If even you're right about the pixel count (and I tend to believe you because of lack of trust of the hardware makers), you're only arguing that this special 50MP camera would be as good as Adams sheet film. Where is the advantage? Why should he abandon a simple (cheap) box that costs a few dollars (today's value) per exposure in favour of something that is arguable just as good, but costs more than he made in his lifetime? It's not like he needed to take lots of shots; his pictuers were well planned out and took a long time to take each one.
Maybe the digital would have made him take lots more pictures and spend less time on each. Then instead of hundreds of truly great works of art, he might have taken tens of thousands of mediocre snapshots.
I really don't understand this digital push. It's good for photojournalists who care more about getting the picture to their publisher as fast as possible than image quality or whether the picture will be useful in 50 years. It's also good for people learning to take pictures so they can get some instant feedback and take lots of pictures to experiment.

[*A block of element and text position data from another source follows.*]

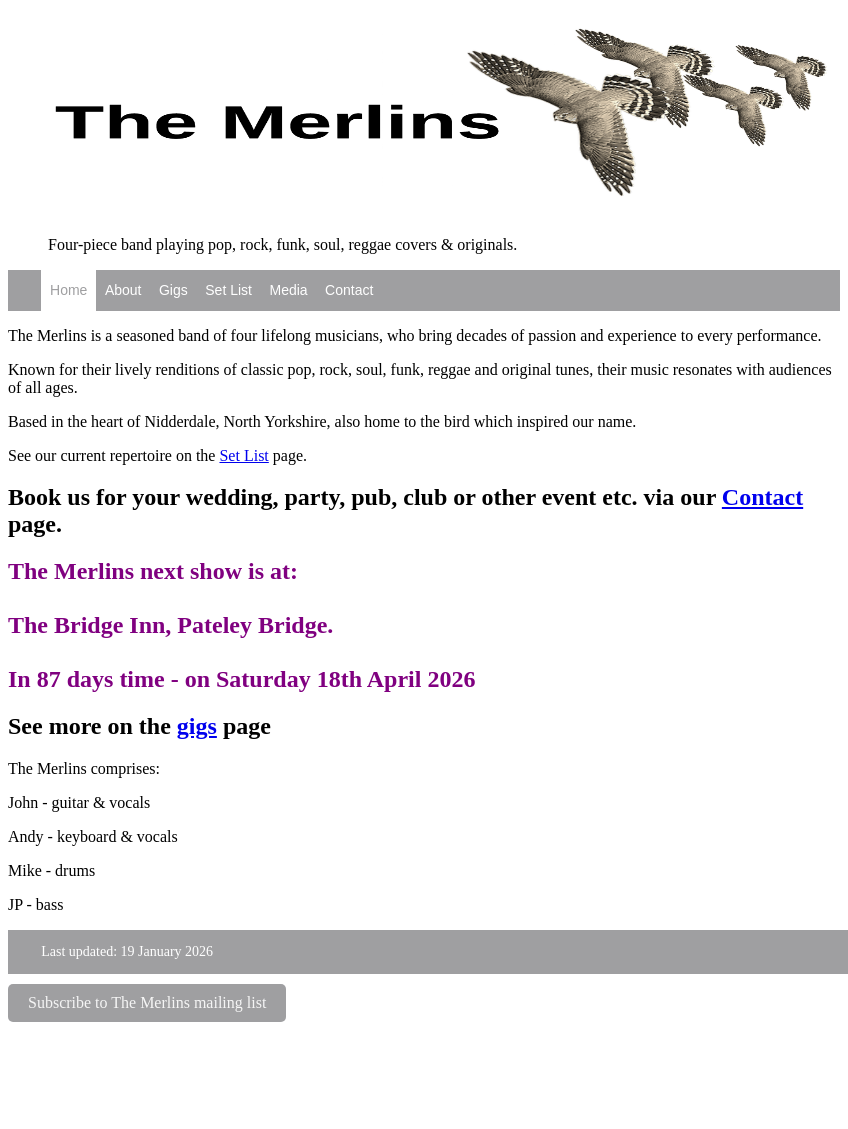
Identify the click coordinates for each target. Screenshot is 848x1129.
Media (288, 290)
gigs (197, 726)
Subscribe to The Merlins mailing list (147, 1002)
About (123, 290)
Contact (349, 290)
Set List (228, 290)
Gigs (173, 290)
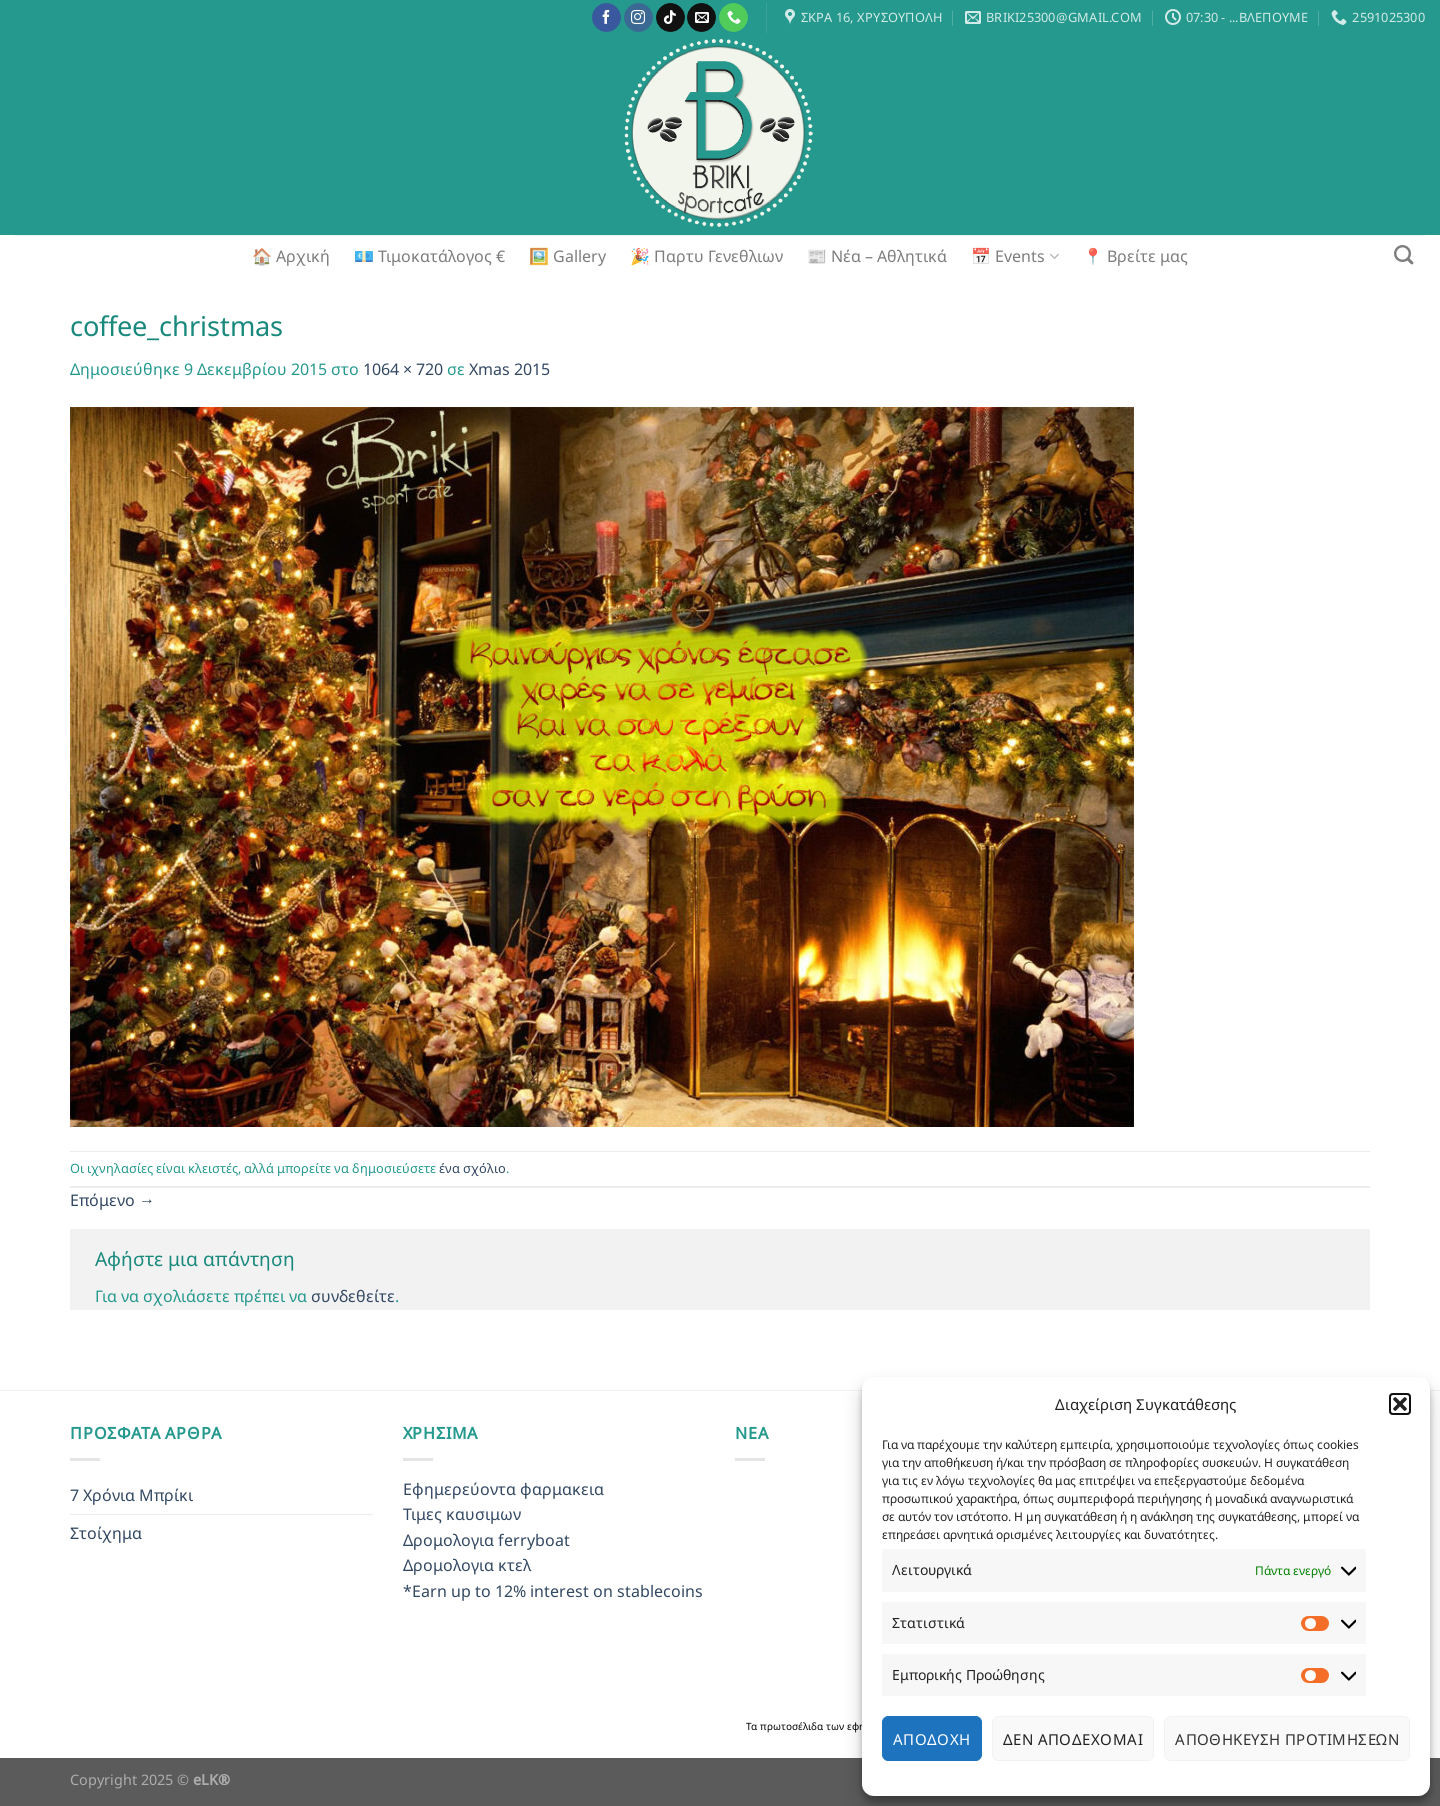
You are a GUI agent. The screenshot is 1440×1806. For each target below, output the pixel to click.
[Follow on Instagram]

But for most people film is still better. A typical person who shoots 5-10 rolls a year on vacations and at parties will find that digital has a much higher per-shot cost over the lifetime of the camera; a $300 digital gives comperable features and feel to a $30 P&S film camera. At 5-10 rolls/year you will never recoup those costs over the life of the camera.
As far as quality, you might argue that a $3000 digital is comparable to film, but the $300 digital is definately inferior to film. So for the typical person, digital costs more per shot and gives inferior quality. Where is the advantage?